▶ _Required actions_:
(1) Answer each question from the P0688 forum post, one line per answer, marked as below.
(a) What part did the poster replace without fixing the problem?
(b) What two things did the shop suggest checking?
(c) Where does the clicking noise come from?
(2) Duplicate the part of the P0688 forum post starting with "I have had a" and going on through "info as possiable.".
(3) Pick up the P0688 forum post after its final sentence and keep writing it.

▶ _Document section_:
-*-*-

# Code P0688 ECM Power Relay Load Circuit: (J271): Open Circuit



## 02' 18T (Jan 15, 2005)

I have been searching around on here and can't find a whole lot about this particular code. I have replaced the ignition switch and my issue is still persisting. 
Details:
02' GTI 18T 
APR 91
EPC light came on a week or so ago 
Code: 17072/P0688/001672 - ECM Power Relay Load Circuit: (J271): Open Circuit 
This has been an ongoing issue back in December it started when i was slowing to a stop and all the electronics shut off radio, dash lights, headlights all lights. But the motor stayed running, after about a second of me freaking out everything came back on and I was on my way. 
Well now it's to the point that when im slowing to a stop the car has died fully electronics and the engine, but when you try to start it it won't start. The lights on the dash won't come on and it won't crank, so after fiddling w/ the keys turning in to start nothing take the keys out try again, i do this several times untill it wants to work w/ me.. Now meanwhile all this is going on the clock and the odometer dim and when in the start postion they disapear completly, when i pull the key out of the ignition the clock and the odo. flash dim, to normal you can also hear a clicking noise coming from the dash near the fuse box. 
I have had a shop look at it they said everything looked fine and suggested that it was most likely the ignition switch, so i got a new one from the dealer changed the part today and just as i finish the replacement WHAM, starts the same issue so it's not the ignition switch. Brake lights work just fine.... and w/ the clicking it sounds like the relay up there is making the noise but that sounds/seems like it's fine just almost a voltage issue proly too little. The shop is kinda out of suggestions there suggestion was to check the APR SW, or the battery terminals.
Sorry for the long post, i just didn't see any that really pertained to my issue so trying to give as much info as possiable. 

Here is the Wiki-ross http://wiki.ross-tech.com/inde...01672 
Any input will be much appreaciated thanks ahead of time.

-*-*-

▶ _Raw data_:

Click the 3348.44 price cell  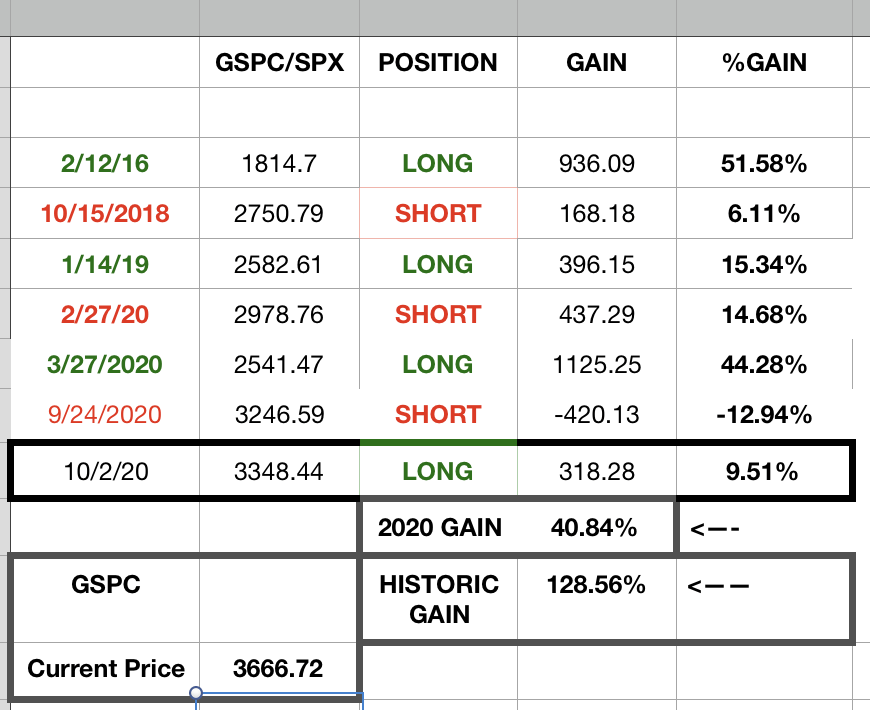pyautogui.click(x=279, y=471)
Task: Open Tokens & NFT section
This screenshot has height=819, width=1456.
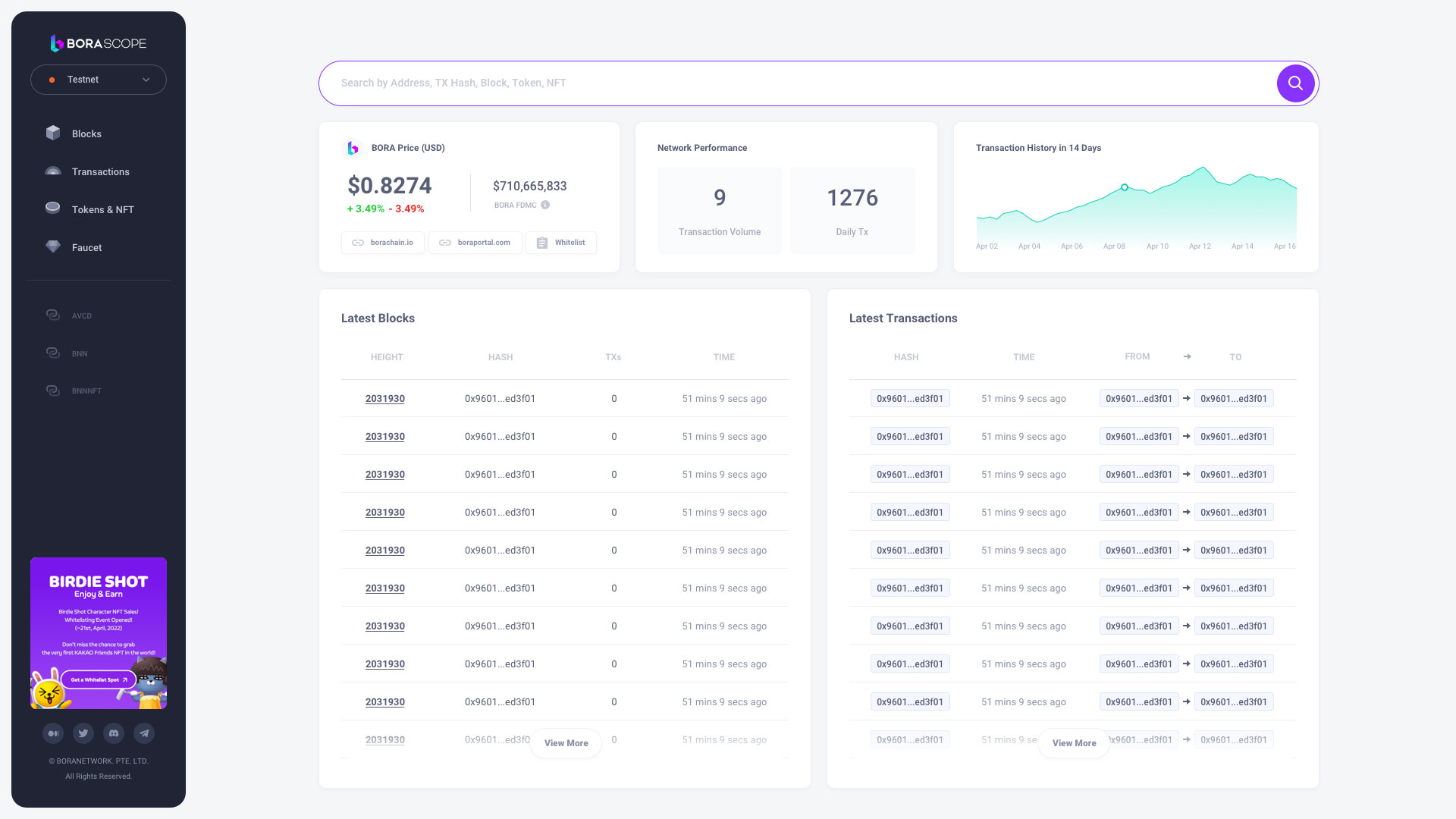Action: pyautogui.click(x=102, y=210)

-*-*-

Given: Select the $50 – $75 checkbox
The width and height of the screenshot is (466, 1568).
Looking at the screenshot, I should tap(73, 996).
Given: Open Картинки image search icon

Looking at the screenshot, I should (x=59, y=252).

-*-*-

▶ _Results for each task_:
(1)
(a) The ignition switch.
(b) The APR SW or the battery terminals.
(c) The dash near the fuse box.

(2)
I have had a shop look at it they said everything looked fine and suggested that it was most likely the ignition switch, so i got a new one from the dealer changed the part today and just as i finish the replacement WHAM, starts the same issue so it's not the ignition switch. Brake lights work just fine.... and w/ the clicking it sounds like the relay up there is making the noise but that sounds/seems like it's fine just almost a voltage issue proly too little. The shop is kinda out of suggestions there suggestion was to check the APR SW, or the battery terminals.
Sorry for the long post, i just didn't see any that really pertained to my issue so trying to give as much info as possiable.

(3)
----------



## Uwe (Jan 16, 2000)

*Re: Code P0688 ECM Power Relay Load Circuit: (J271): Open Circuit (02' 18T)*

The link you posted doesn't seem to work. This one should:
http://wiki.ross-tech.com/inde...01672
Nothing there points at the ignition switch. Personally, I'd try a new J271 relay. If that doesn't fix it, check ECU and wiring.
-Uwe-


----------



## eb (Mar 24, 2006)

this problem is usually caused by corroded battery and earth cables or a loose connection in engine bay around the vacinity of the battery. there is also a wiring junction under dash next to steering collumn where alot of main supply cables bolt on.check for loose connection.


----------



## 02' 18T (Jan 15, 2005)

*Re: (eb)*

Great suggestions thanks i will swap out the relay and clean the terminals when i was swapping out the ignition i was looking and made sure all the connections uder that half were ok. I will keep you all posted, i generally steam clean my engine bay, w/ degreaser so the terminals are pretty clean all ready, what would you all suggest i should use to clean the terminals that may increase the contunity of the connection. Coke-Cola.. lol, WD-40, Brake Claener, soap and water. The battery is about 3 yrs. old how often do you all change your battery?
I pray at night that it isn't a faulty ECU...










_Modified by 02' 18T at 8:23 PM 5-19-2007_


----------



## 95GrannyGolf (Mar 30, 2007)

*Re: (02' 18T)*


_Quote, originally posted by *02’ 18T* »_ i generally steam clean my engine bay, w/ degreaser so the terminals are pretty clean all ready, what would you all suggest i should use to clean the terminals that may increase the contunity of the connection. 
_Modified by 02' 18T at 8:23 PM 5-19-2007_

It's not the connector exterior that causes issues, it's a buildup of corrosion between the connector and its mating surfaces on the interior. Corrosion doesn't conduct electricity well.
Best for push-on connectors is repeated mating and removing with electrical contact cleaner available at an electronics repair place, with possibly some tightening up of the mechanical connection by gently bending the bits that grab terminals. 
For bolt-down connections, nothing beats wire brush, anywhere from 80 to 150 grit wetordry (emory), sometimes even a small file. When you can clean both (top & bottom) surfaces of a ring connector, plus all flat surfaces around the bolt/stud, plus the stud threads, that's ideal. (Access may limit what you can do, of course).
On my GolfIII::
On both ground and power sides, I found significant corrosion on the TCU and ECU connectors, corrosion between the ECU, its carrier, and the plenum where it mounts, bad corrosion on the engine grounds, bad corrosion on the ground strap from coil to head... though you won't have the latter.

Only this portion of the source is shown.